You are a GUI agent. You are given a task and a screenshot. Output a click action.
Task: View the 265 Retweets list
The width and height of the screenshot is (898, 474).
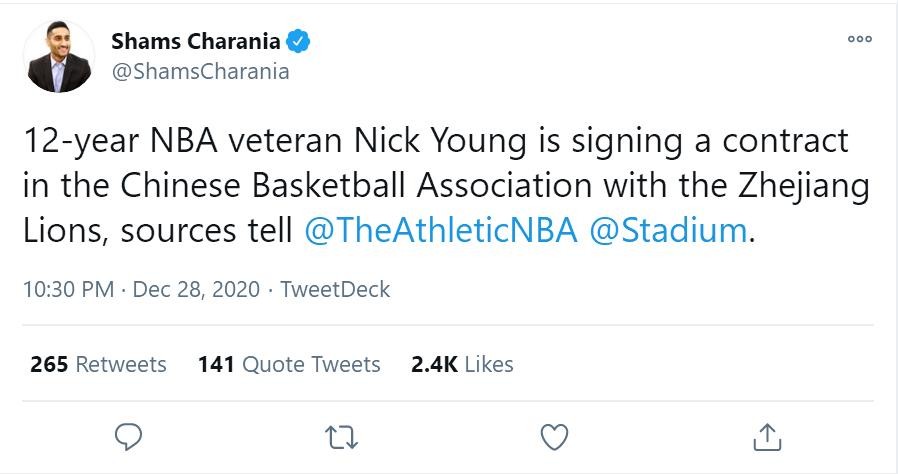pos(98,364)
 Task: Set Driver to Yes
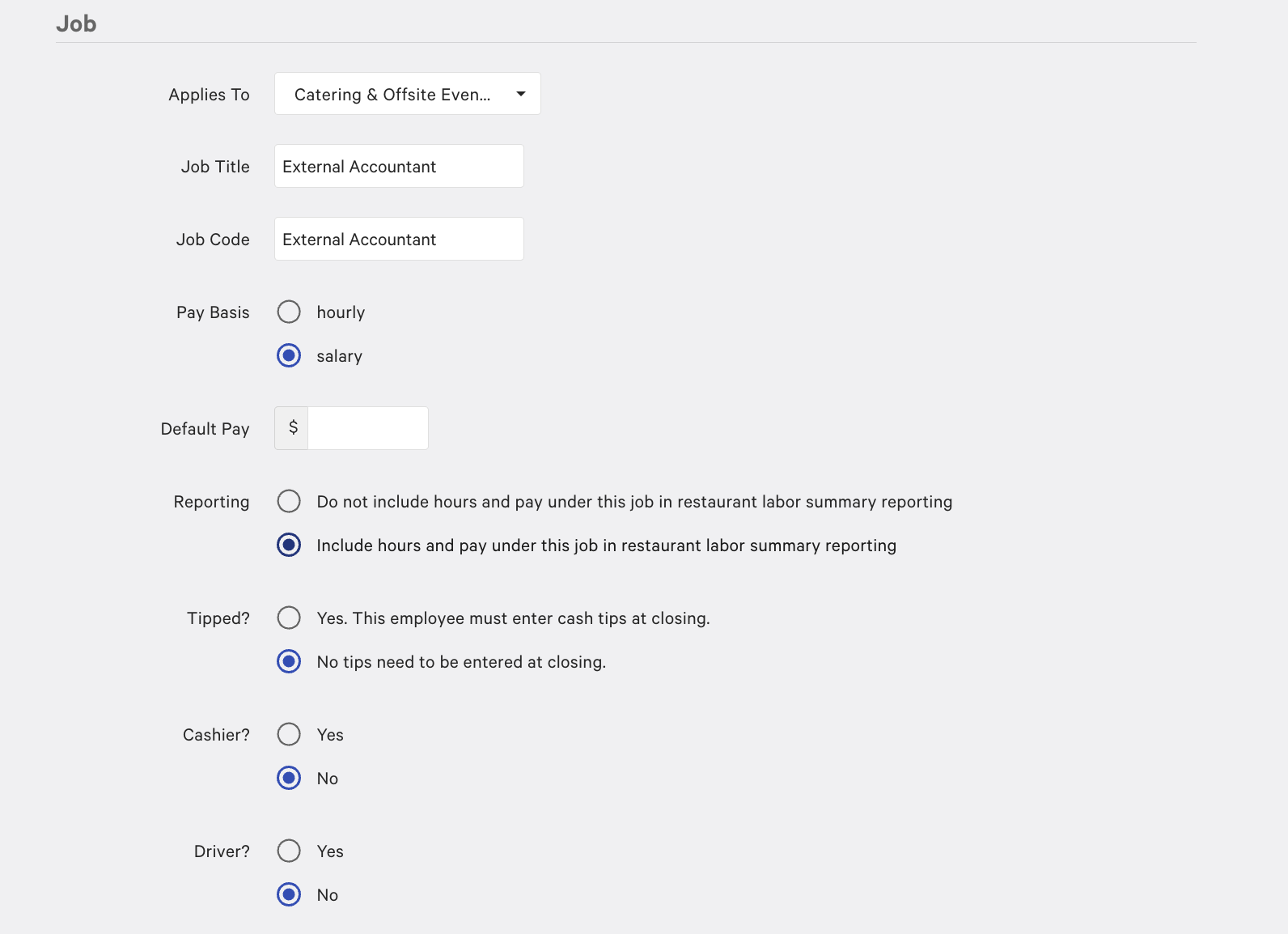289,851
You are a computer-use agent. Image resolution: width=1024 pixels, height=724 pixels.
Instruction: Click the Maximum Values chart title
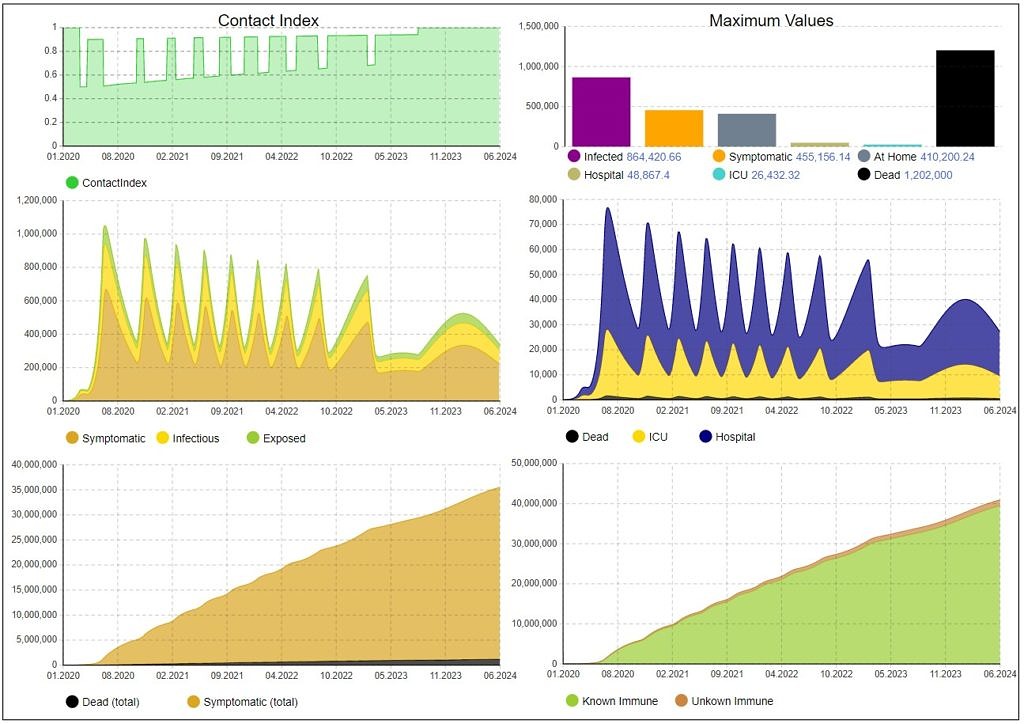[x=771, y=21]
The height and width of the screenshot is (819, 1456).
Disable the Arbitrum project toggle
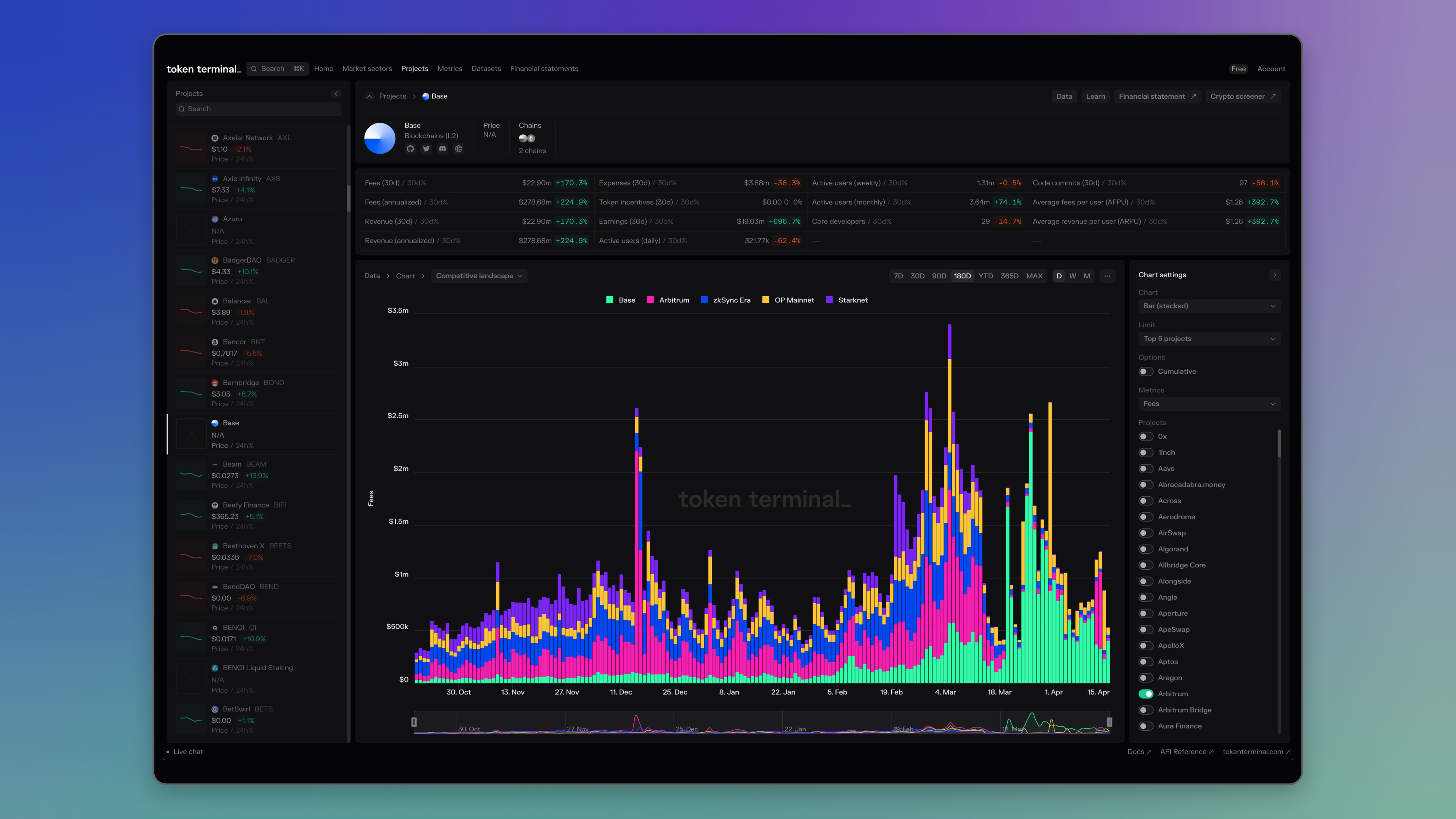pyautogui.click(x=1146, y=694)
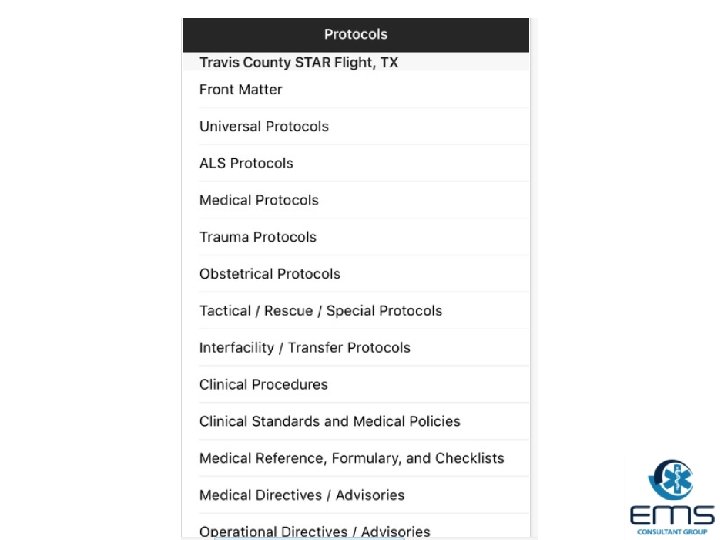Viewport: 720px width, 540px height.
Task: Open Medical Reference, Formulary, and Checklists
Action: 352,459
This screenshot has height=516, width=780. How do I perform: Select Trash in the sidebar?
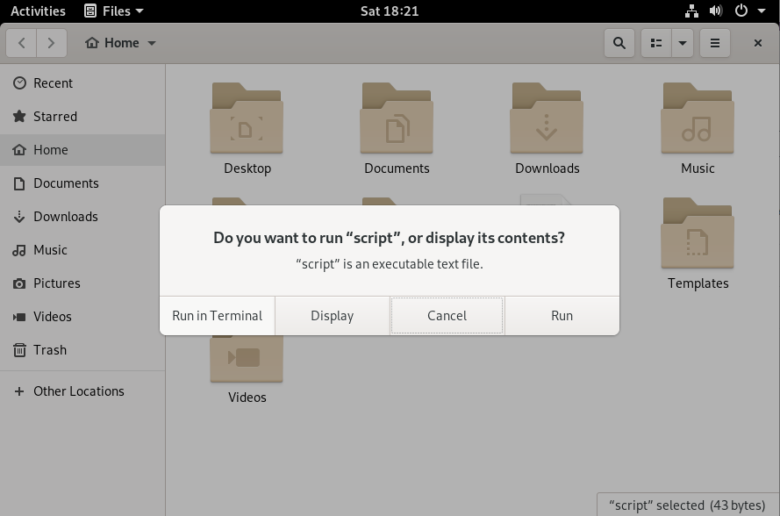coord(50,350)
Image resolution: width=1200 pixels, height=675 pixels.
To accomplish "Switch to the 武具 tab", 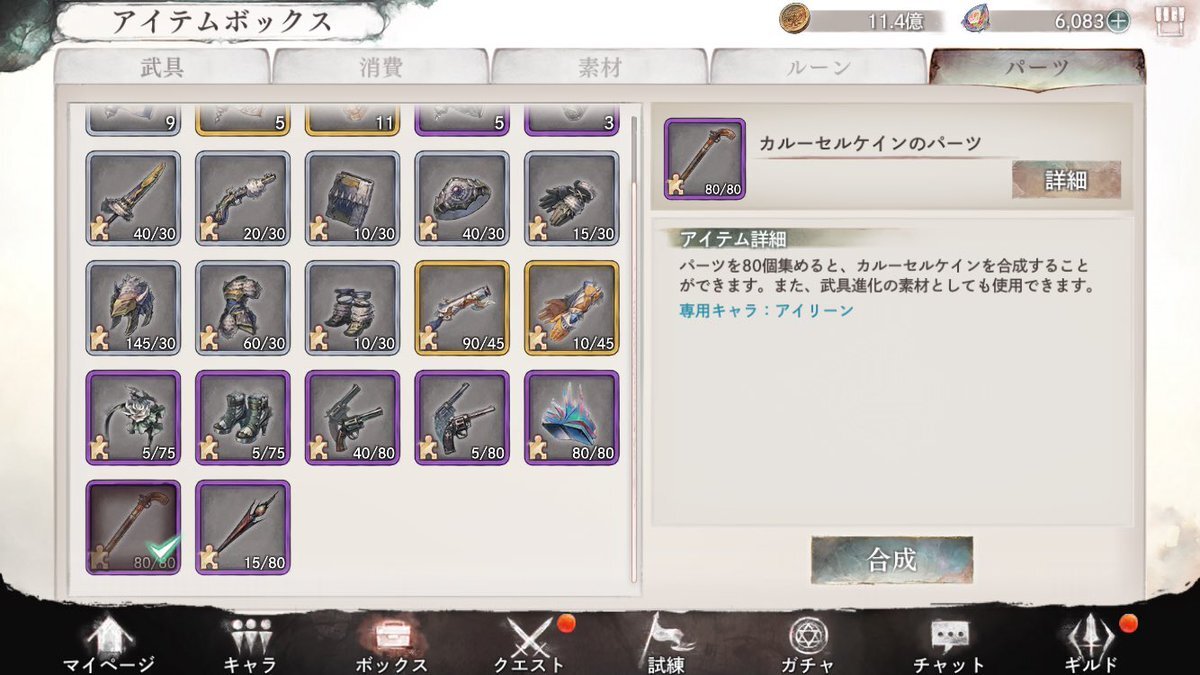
○ ○ ○ ○ ○
Please repeat all of the data above word for word, leaving out the pictures.

You are a GUI agent. You are given a task and a screenshot. Output a click action.
Task: View the 265 Retweets list
The width and height of the screenshot is (898, 474).
pos(98,364)
 Task: Set Driver to Yes
289,851
You are a computer-use agent. Image resolution: width=1024 pixels, height=724 pixels.
Instruction: Click the Maximum Values chart title
[x=771, y=21]
The height and width of the screenshot is (819, 1456).
Disable the Arbitrum project toggle
pyautogui.click(x=1146, y=694)
Viewport: 720px width, 540px height.
Task: Open Medical Reference, Formulary, and Checklists
Action: 352,459
This screenshot has height=516, width=780. How do I perform: Select Trash in the sidebar?
coord(50,350)
Image resolution: width=1200 pixels, height=675 pixels.
To accomplish "Switch to the 武具 tab", 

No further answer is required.